The presentation was given by John Dickson and it was entitled “‘Creeds’ as Educational Epitomes of the Gospel.” In this presentation, Dickson suggests that several of the so-called “creeds” of the New Testament (e.g., Phil 2:6-11; 1 Tim 3:16; 1 Cor 15:3-5; etc.) are in fact better understood as educational epitomes. The common notion in scholarship revolves around the idea that passages such as those mentioned above are early Christian hymns and creeds that developed in the context of gathered worship. Dickson, however, although not denying that may have been used in such contexts, makes an excellent case that they may in fact have been developed as educational epitomes. In the interest of brevity, I’ll give only the most basic outline of this argument. Dickson first explores an ancient Egyptian artifact that provides an educational catechism of the chreia, one of more than a dozen elements of the ancient progymnasmata (preliminary rhetoric exercises). He then goes on to describe the framework of the Epicurean school, noting that Epicurean teaching was summarized in a list of 40 sayings that were themselves summarized by the first four, and these four were themselves summarized in a short creed-like epitome known as the tetrapharmakos. Essentially, then, a student could recite the tetrapharmakos, then expand with the four sayings, and then with the forty sayings. It was a creedal epitome of an epitome of an epitome of Epicurean teaching. All students then, would have the same memorized summary of Epicurean teaching, but could presumably expand upon these initial sayings.

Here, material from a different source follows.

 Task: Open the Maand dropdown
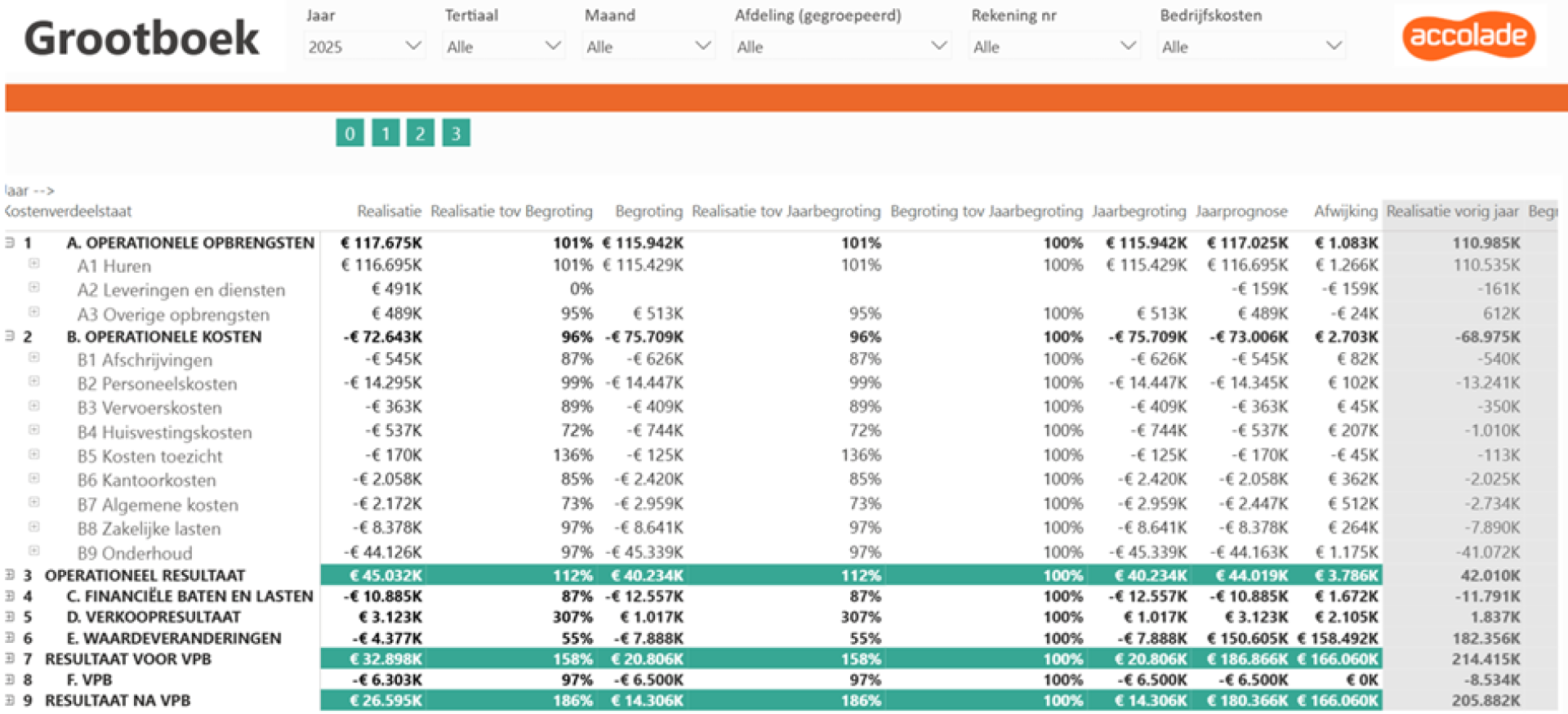(648, 47)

Likewise, Dickson argues that a passage like 1 Corinthians 15:3-5 functioned similarly. Students would memorize 1 Corinthians 15:3-5, but they could presumably expand upon this short statement with ease. Thus, when reciting that Christ died for our sins in accordance with the Scriptures, students would be able to express where and how the Old Testament spoke to Christ’s death. When reciting that he appeared to the twelve, they could expand with stories of Christ’s post-resurrection appearances to his disciples. This short verbal epitome of 1 Corinthians 15:3-5, then, served as an educational tool that would summarize larger groupings of theology and stories with which the students would also be familiar. These verbal epitomes, Dickson argues, were themselves expanded into larger verbal epitomes such as the Apostles’ Creed, which itself could be expanded into the Athanasian Creed.
Dickson’s argument is convincing and provides promise for New Testament and early church studies, and I am looking forward to him publishing and expanding on this work. For my purposes here, however, I merely want to suggest that this presentation suggests a strong biblical foundation for the practice of catechesis and verbal epitomes in classical Christian education. I think it would be highly valuable in our schools to expand memorization beyond the grammar stage. Many schools, such as my own, do this through Scripture memory, the Apostles’ Creed, and poetry and speech recitations—these should continue. But I think it may prove helpful for us to create longer, more detailed epitomes to follow some of the basic memorization practices of our grammar school. Certainly many are already on this path, and I would love to hear how other schools have implemented this kind of idea.